Task data
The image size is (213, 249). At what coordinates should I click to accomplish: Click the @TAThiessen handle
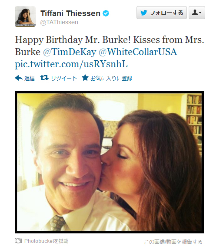(59, 23)
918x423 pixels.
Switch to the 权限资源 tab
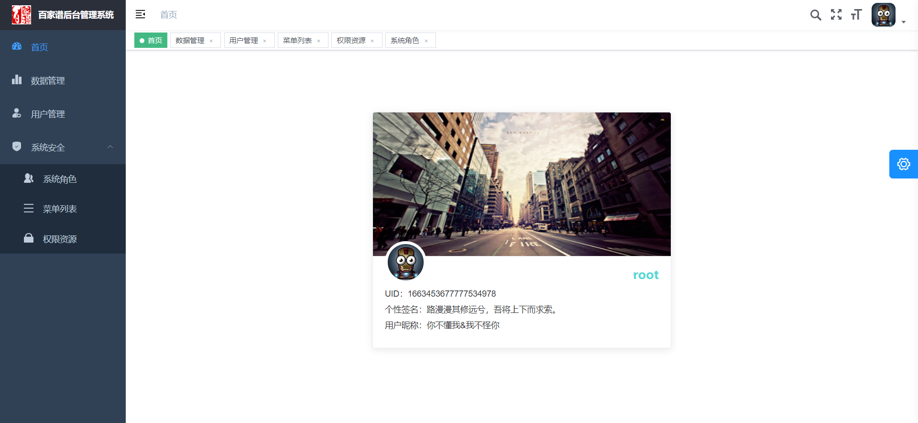(x=351, y=41)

Problem requirements
Convert every line of the listing above into a numbered list, omitting blank lines and the pictures.

Solution to the problem
1. The image size is (213, 249). At what coordinates should I click to accomplish: Click the @TAThiessen handle
2. (59, 23)
3. 918x423 pixels.
4. Switch to the 权限资源 tab
5. (x=351, y=41)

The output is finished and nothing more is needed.